One day, he too will disappear, the way the naked man under the bridge vanished from the earth.

It was green light to degeneration. I stepped on gas.

III

Years back I witnessed the following scene on a railway platform.

I was going from Baroda to Kerala. I reached the station almost an hour before. Watching people and see them going on with their lives, is one of the most interesting things one can do in life unless you get the feeling of being watched.

I saw this family, husband, wife and two kids sitting huddled together on the floor. There were a few benches lying vacant at the platform. However, they preferred to sit on the floor.

They looked totally relaxed and happy in their togetherness.

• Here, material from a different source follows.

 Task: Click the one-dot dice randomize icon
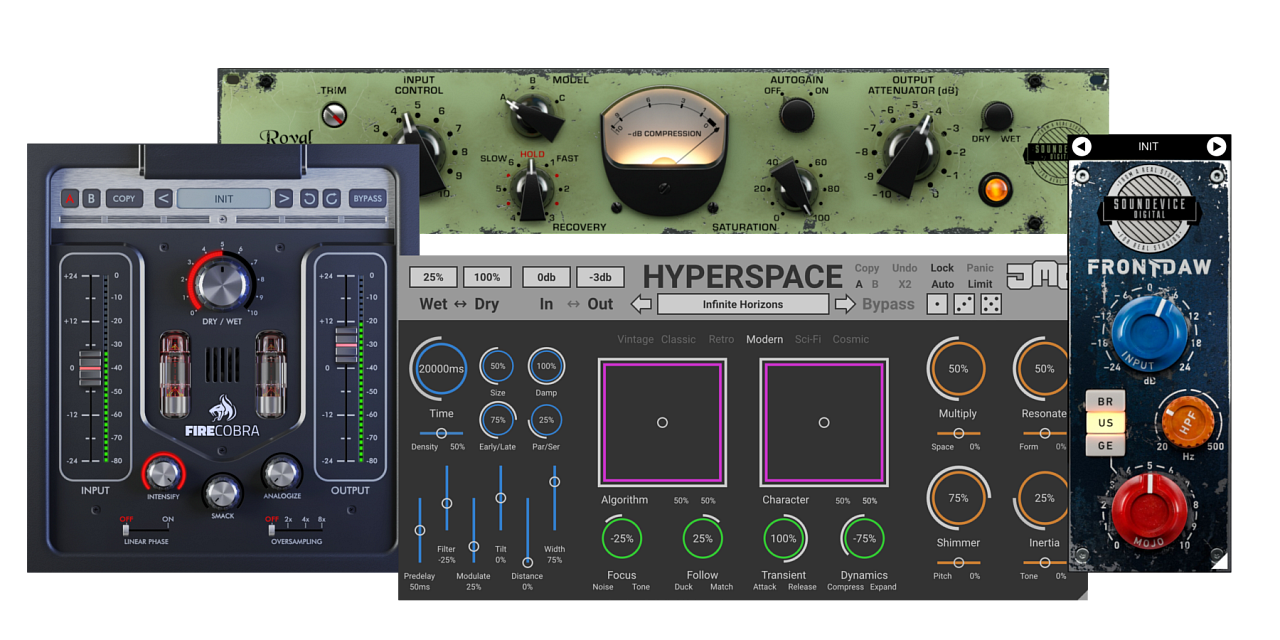coord(937,304)
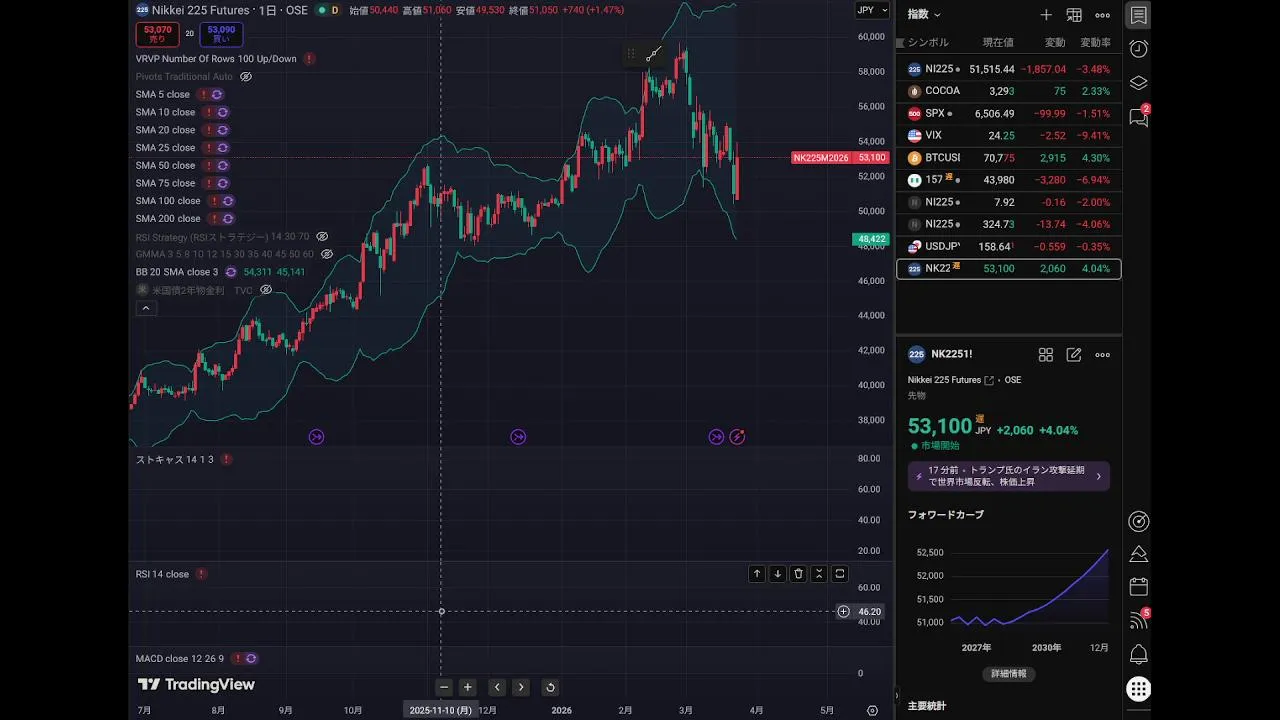Unhide the RSI Strategy indicator
The image size is (1280, 720).
click(x=322, y=237)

I noticed something in the mother’s hand. She was holding a pair of neatly packed sandwiches and two packets of Frooty. It was obvious from their looks that the food packets were given to them by some benevolent soul.

With untrained hands the mother opened one of the sandwich packets, split it into two equal halves and gave one portion each to her children. One of the kids nibbled at it, looked at it with a sense of disgust and returned it to her mother. She too did the same and passed the piece to her husband. He looked at it and took a small bite. Then he too disapproved of its taste.

Meanwhile the other kid handed over the sandwich without tasting it. Then the man asked the woman to open the second packet. The charade was repeated.

As they judged the sandwiches non-edible, they decided to try out the Frooty packets. The kids were trying to open the packets but in vain. So their mother tried. Sensing her plight, the man took the packets from her and somehow ripped it opened and tasted a bit. A sense of disapproval was still on his face.

The kids tasted it. Then the mother. Then the family together came to the conclusion that they should throw all those packets into dust bin.

The kids gathered the sandwich packets and Frooty packets and walked towards the dust bin and came back with the same expression of sourness in their faces.

Later the mother took out an old bottle filled with water. They all drank from it and waited silently for their train to come.